Three weeks into the new NFL season and the panic buttons are already being polished in front offices from New Jersey to Nashville.
The league is designed to drag everyone back to the middle eventually, but for six franchises the 2025 campaign has started not with promise but with pratfalls, bruised egos and the sort of performances that make talk-radio switchboards light up before the leaves have even started to turn.
Every September there are teams whose stuttering starts can be dismissed as blips, but there are also those whose early struggles are merely confirmation of deeper rot.
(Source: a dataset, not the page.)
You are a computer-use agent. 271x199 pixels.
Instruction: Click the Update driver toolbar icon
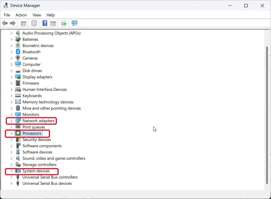[x=64, y=23]
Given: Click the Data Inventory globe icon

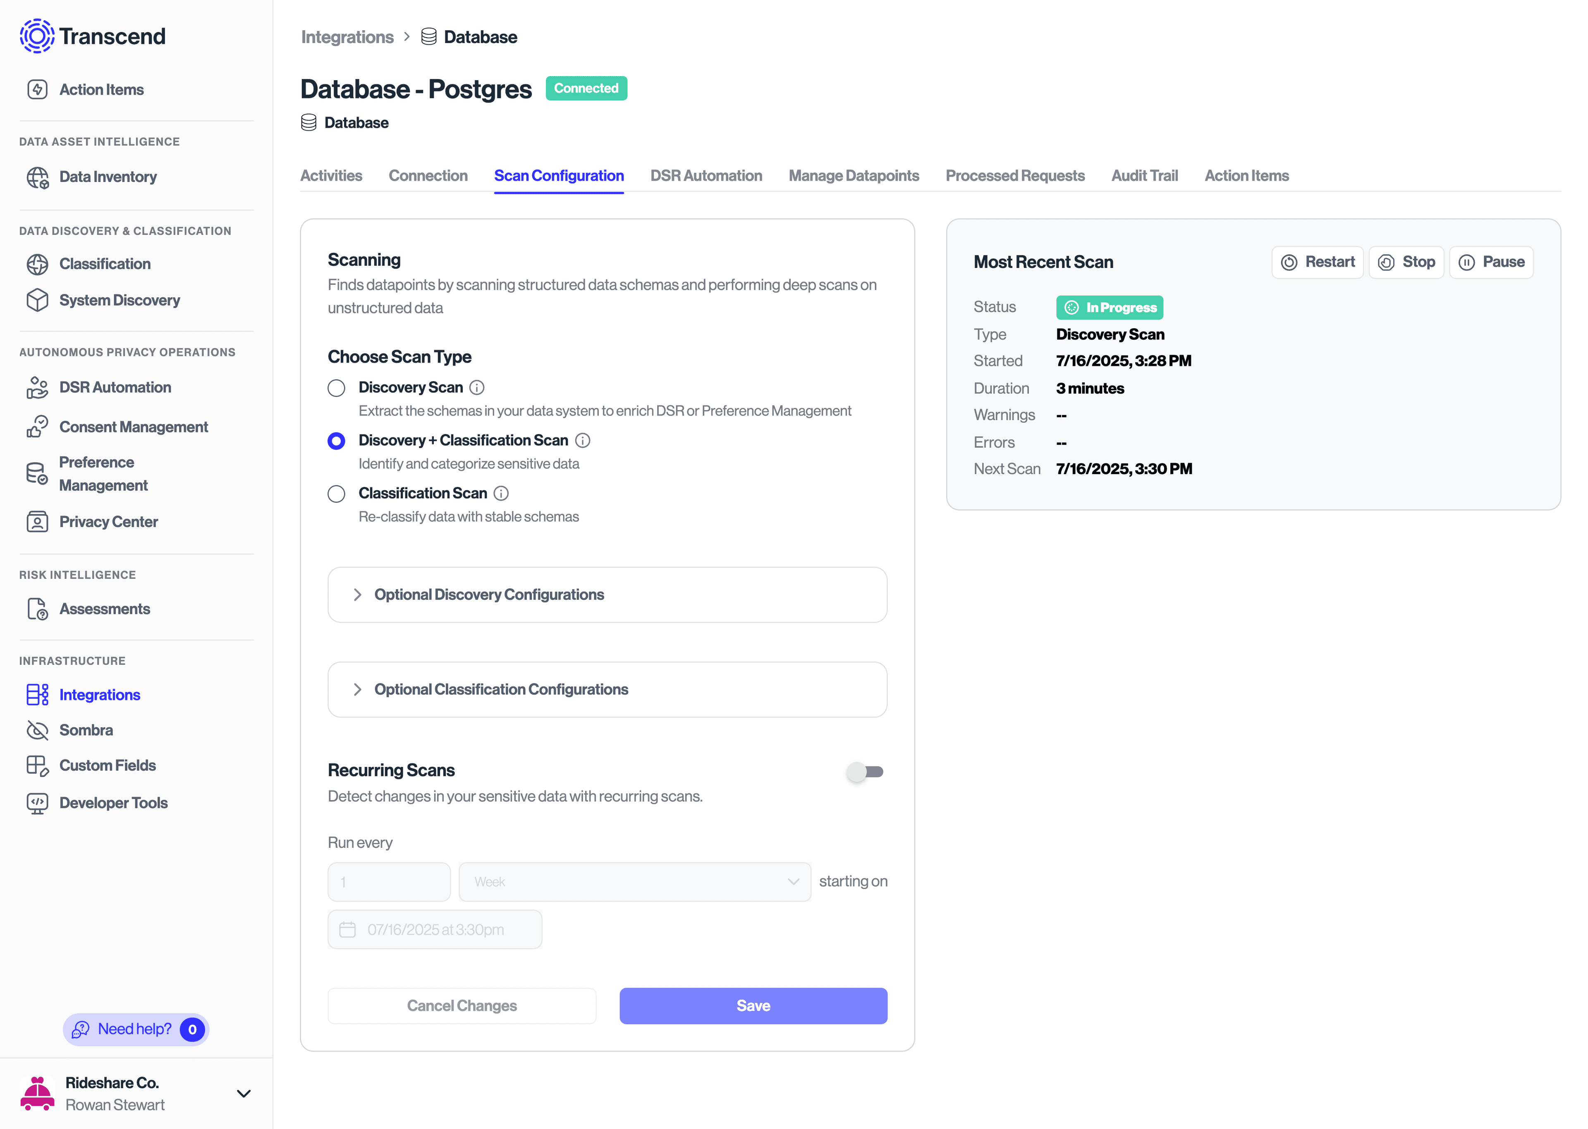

Separating the two is half the fun and all of the frustration.
This is the worry-meter, where we weigh up how bad the panic should be at each 0-3 team to determine whether we’re dealing with temporary turbulence or full-blown existential dread.
It seems any pre-season optimism surrounding the Giants was misplaced. Despite the addition of No.3 overall pick Adbul Carter to an already stocked pass-rush unit, Big Blue are once again falling short.
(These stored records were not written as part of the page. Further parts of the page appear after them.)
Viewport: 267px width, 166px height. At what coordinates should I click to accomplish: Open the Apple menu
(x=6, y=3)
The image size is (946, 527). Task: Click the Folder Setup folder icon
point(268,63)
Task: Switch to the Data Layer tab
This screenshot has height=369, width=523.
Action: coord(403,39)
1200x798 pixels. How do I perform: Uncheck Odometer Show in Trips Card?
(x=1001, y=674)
After a Week 3 loss to the Kansas City Chiefs at MetLife saw them muster just nine points on offense, reports claim there will be a change under centre when they face the surging LA Chargers on Sunday – out goes the veteran Russell Wilson, in comes first-round rookie Jaxson Dart.
The Giants aren’t the only team rotting in the Big Apple. The Jets – now under the guidance of new head coach Aaron Glenn – are also winless after three games.
The Jets can count themselves a little unfortunate to be in their currently predicament, however. They narrowly lost a barnstorming opening game to the Pittsburgh Steelers in which new franchise quarterback Justin Fields produced arguably the best performance of his career to date. And then the next week, Fields was carted off injured.
Once Fields is back in action, a better assessment of the Jets’ plight can be drawn.
Only Cincinnati’s back-up quarterback Jake Browning (five) has thrown more interceptions than Tua Tagovailoa (four) so far this season. After an injury-hit 2024 season, the Dolphins’ highly paid signal caller has looked lost at times in defeats to the Indianapolis Colts, New England Patriots and Buffalo Bills.
Miami’s Mike McDaniel was among the favourites to be the first head coach fired this season and he’ll need to mastermind a swift turnaround if he’s to prove such prophecies wrong.
It should come as little surprise that the team who finished with the NFL’s worst record last season have started the current campaign in similar style. Last year’s underperformance earned the Titans the No.1 overall draft pick, which they used to acquire quarterback Cam Ward.
The former Miami Hurricane has flashed signs of his high potential already but his rawness is evidenced by the fact he has the lowest completion percentage (54.4%) and passing success rate (35.1%) in the league through three games. It’s shaping up to being another long season in Tennessee.
The Saints were expected to be among the pack leaders to land the top pick in next year’s draft, and the early weeks of the season have done little to dissuade observers of that notion.
Second-year quarterback Spencer Rattler beat out second-round rookie Tyler Shough to earn starting duties in New Orleans. But after defeats to the Cardinals, 49ers and Seahawks, all signs point toward new head coach Kellen Moore looking for a long-term solution under centre with another high draft pick in 2026.
Perhaps the most shocking team to still be winless at this juncture, the Texans have been atrocious on offense, ranking dead last for total points (38), fourth from bottom in total yards (802) and have scored just two offensive touchdowns to date.
Quarterback CJ Stroud is handicapped by a porous offensive line and a near-absent run game, but even accepting his circumstances the 2023 Offensive Rookie of the Year has fallen short of expectations, with more interceptions (three) than touchdowns (two).